Qué curioso que tuvieran algo así en común: ser víctimas inocentes de la adicción de otros al juego.
—A callar y a dormir —dijo, resuelta a tener por una vez la última palabra.
Era una especie de intromisión el seguir allí de pie, pero su rostro la fascinaba. Murmuró algo ininteligible en sueños, se dio media vuelta y la colcha se deslizó un poco. Tenía la camisa retorcida y apretada en torno a la garganta.
«De acuerdo: no te toca a tí hacer de ayuda de cámara», se dijo. «Pero, ¿podrías mirarte a la cara si se ahoga esta noche porque la señorita es demasiado remilgada para aflojarle los botones?»
Con el corazón desbocado, se sentó al borde de la cama y le desabrochó el botón de arriba, tarea que, con los dedos temblorosos, no es tan simple como pudiera parecer. Y luego le soltó el siguiente. Tenía la piel caliente...
Paula dió un suspiro de disgusto para consigo misma. ¿Pues cómo la iba a tener? Después de todo, era de carne y hueso, aunque a veces pareciera una estatua de mármol.
No: estaba hecho de cosas aún más fascinantes, como el recatado triángulo de piel morena que había dejado al descubierto, el vello sumamente rizado y oscuro y los potentes músculos que subían y bajaban rítmicamente bajo las yemas de Paula.
—Con esto bastará —sintió la necesidad de anunciar en voz no muy alta.
Pero no se apartó de donde estaba.
No tenía más que extender un poco más los dedos y podría tocar... Rompió a sudar y, al darse cuenta de lo que estaba a un par de centímetros de hacer, cayó sobre ella toda la vergüenza de sus intenciones.
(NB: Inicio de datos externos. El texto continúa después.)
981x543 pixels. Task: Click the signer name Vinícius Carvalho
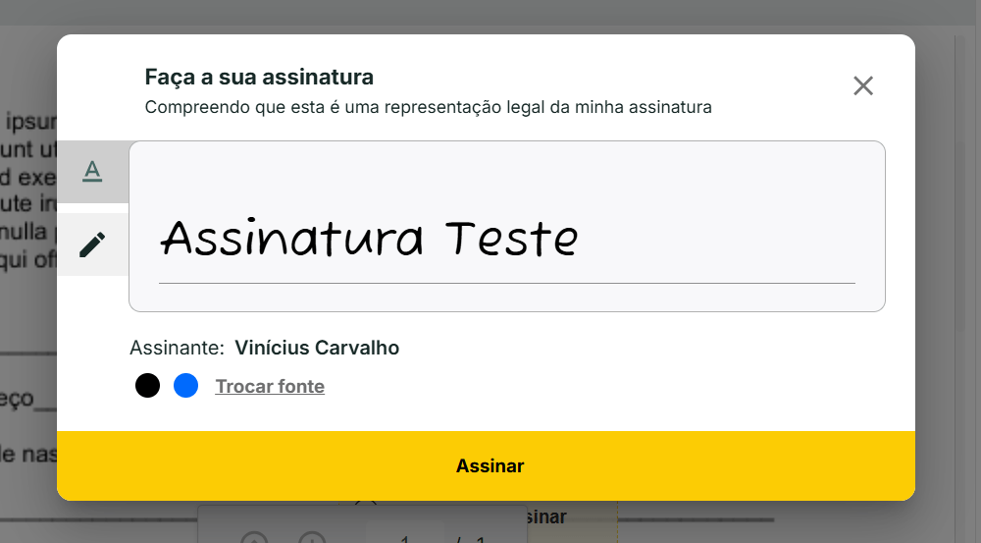[x=317, y=348]
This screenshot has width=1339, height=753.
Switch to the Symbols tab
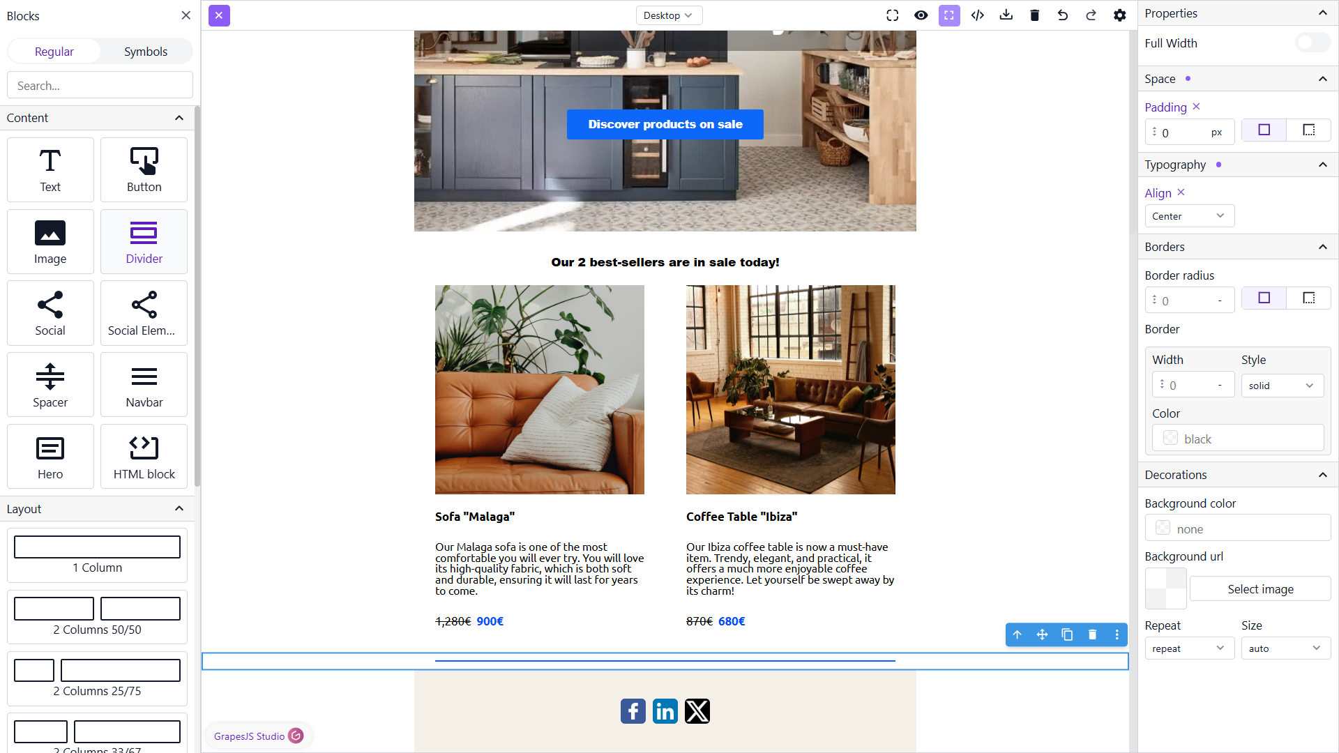click(146, 52)
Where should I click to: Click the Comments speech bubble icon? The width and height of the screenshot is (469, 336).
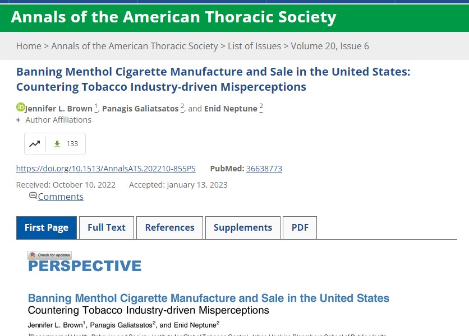[x=34, y=195]
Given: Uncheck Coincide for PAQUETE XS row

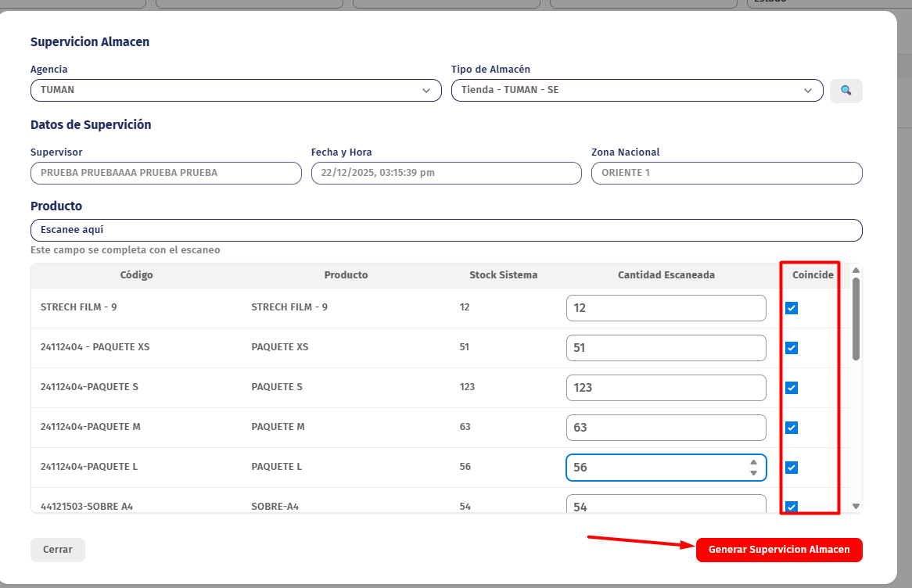Looking at the screenshot, I should point(792,348).
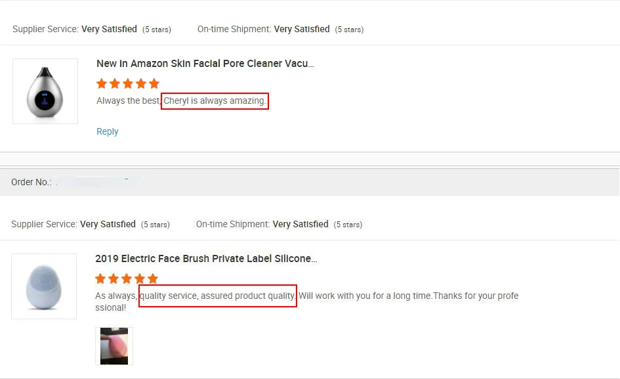Image resolution: width=620 pixels, height=379 pixels.
Task: Click the highlighted 'quality service, assured product quality' text
Action: (218, 296)
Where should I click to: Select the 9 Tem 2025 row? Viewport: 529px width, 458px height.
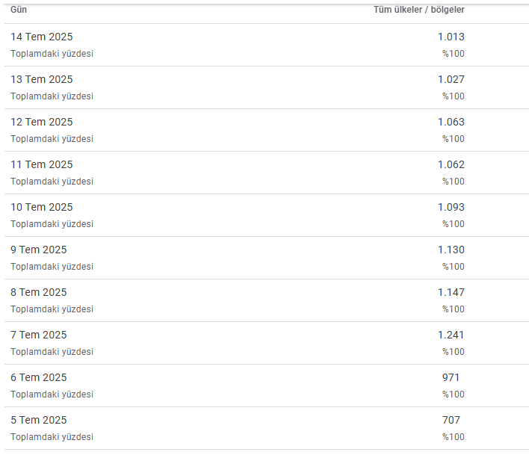[267, 258]
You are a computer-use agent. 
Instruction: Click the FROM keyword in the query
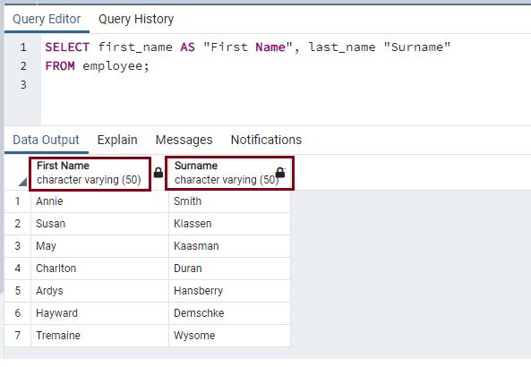point(60,65)
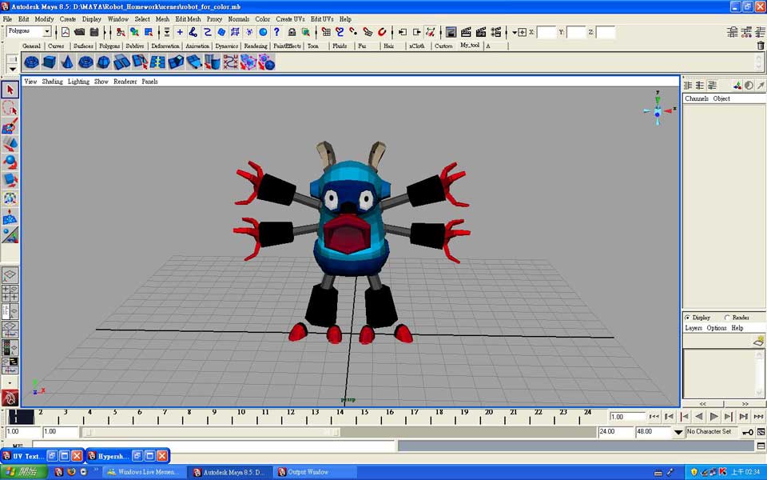Click the snap to curves icon
Image resolution: width=767 pixels, height=480 pixels.
[340, 32]
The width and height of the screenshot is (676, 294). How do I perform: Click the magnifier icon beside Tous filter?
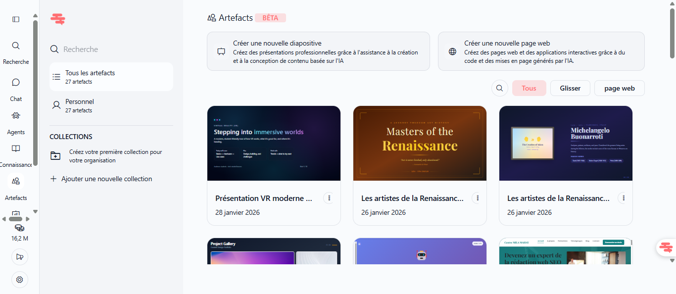[500, 88]
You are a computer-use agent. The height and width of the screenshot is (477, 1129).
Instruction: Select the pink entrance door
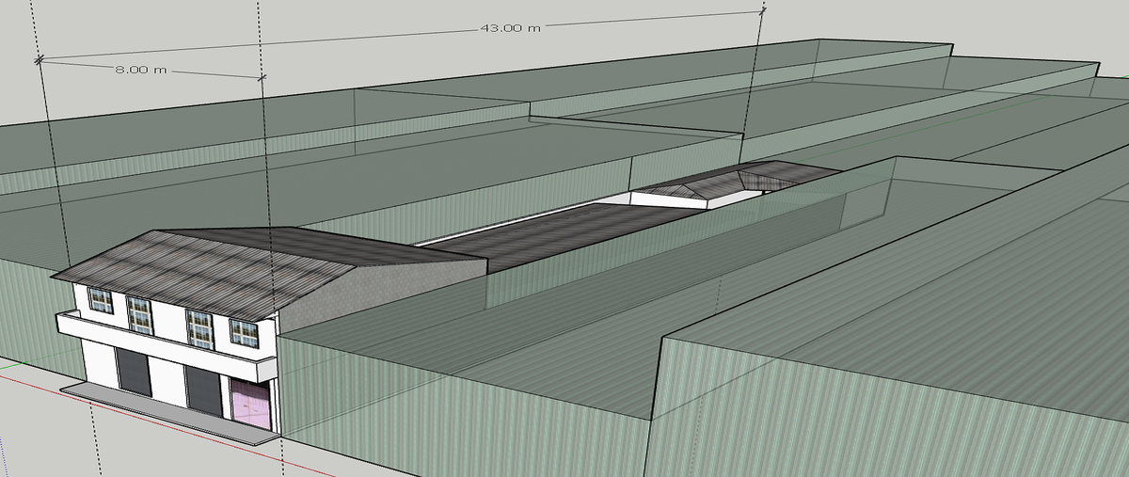249,401
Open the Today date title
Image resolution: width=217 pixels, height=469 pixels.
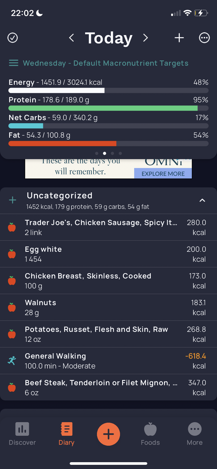coord(109,38)

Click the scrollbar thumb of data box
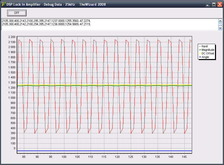220,24

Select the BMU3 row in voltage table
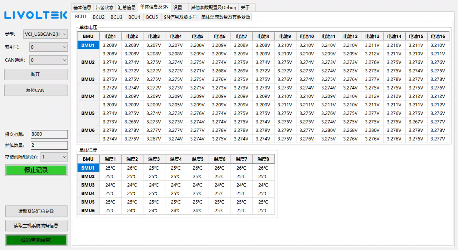click(x=88, y=79)
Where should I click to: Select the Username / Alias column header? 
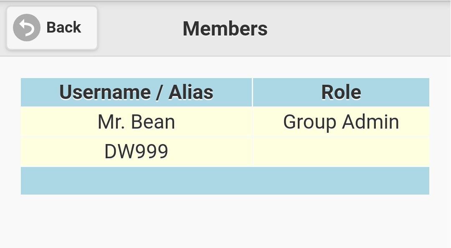point(136,92)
Horrorizada, se puso en pie de un salto y huyó de la habitación.
Pedro no durmió hasta tarde, como ella habría preferido. Solo que no estaba segura de preferirlo, y eso la preocupaba. ¡Cualquiera diría que le hacía ilusión verlo!
La señora Nuñez le comunicó durante el desayuno que él deseaba verla junto a la piscina dentro de cuarenta y cinco minutos.
Paula llevaba unos minutos esperándolo. Junto a la piscina hacía calor, pero no sentía inclinación por quitarse la amplia y larga camiseta que se había puesto sobre el traje de baño. En lugar de ello, se sentó al borde de la piscina y jugó un rato a levantar olas con los pies. Pedro apareció a los pocos minutos.
Trataba de no engañarse a sí misma, así que ya había admitido que Pedro Alfonso emitía un tipo de vibraciones sexuales a las que no era completamente inmune. Así que contaba con ello. ¡Pero no con semejante «ello»!
A pesar del calor húmedo reinante, se le puso la piel de gallina al salir él por la puerta que comunicaba directamente su suite con la piscina. Con cada paso que daba hacia ella, era como si un nuevo sistema corporal de Paula se desconectara. El sistema nervioso se desintegró bastante pronto.
«Cualquiera diría que no has visto a un hombre con un bañador antes, chica», se dijo. «¡Haz el favor de dominarte!»
Optó por bajar la cabeza y fingir que se arreglaba la coleta, pero ese breve respiro sirvió para que observara en su propio cuerpo ciertas reacciones fisiológicas, sobre las que carecía por completo de control. No podía hacer más que considerar que había pillado una gripe bastante fuerte y esperar fervientemente que su organismo no tardara en desarrollar algunas defensas.
Pedro ya había prescindido de las muletas y venía apoyándose en un bastón. Desde luego, su madre sabía lo que hacía al tratar de poner a alguien junto a él que lo vigilara.
Verlo acercarse tan lentamente, cuando su cuerpo, todo largos músculos, parecía construido para la velocidad, daba un pellizco adicional a las ya bastante alborotadas hormonas de Paula. Justo antes de que él llegara junto a los escalones que permitían entrar en la piscina, ella se puso en pie. Al cruzarse sus miradas, se creó un incómodo silencio.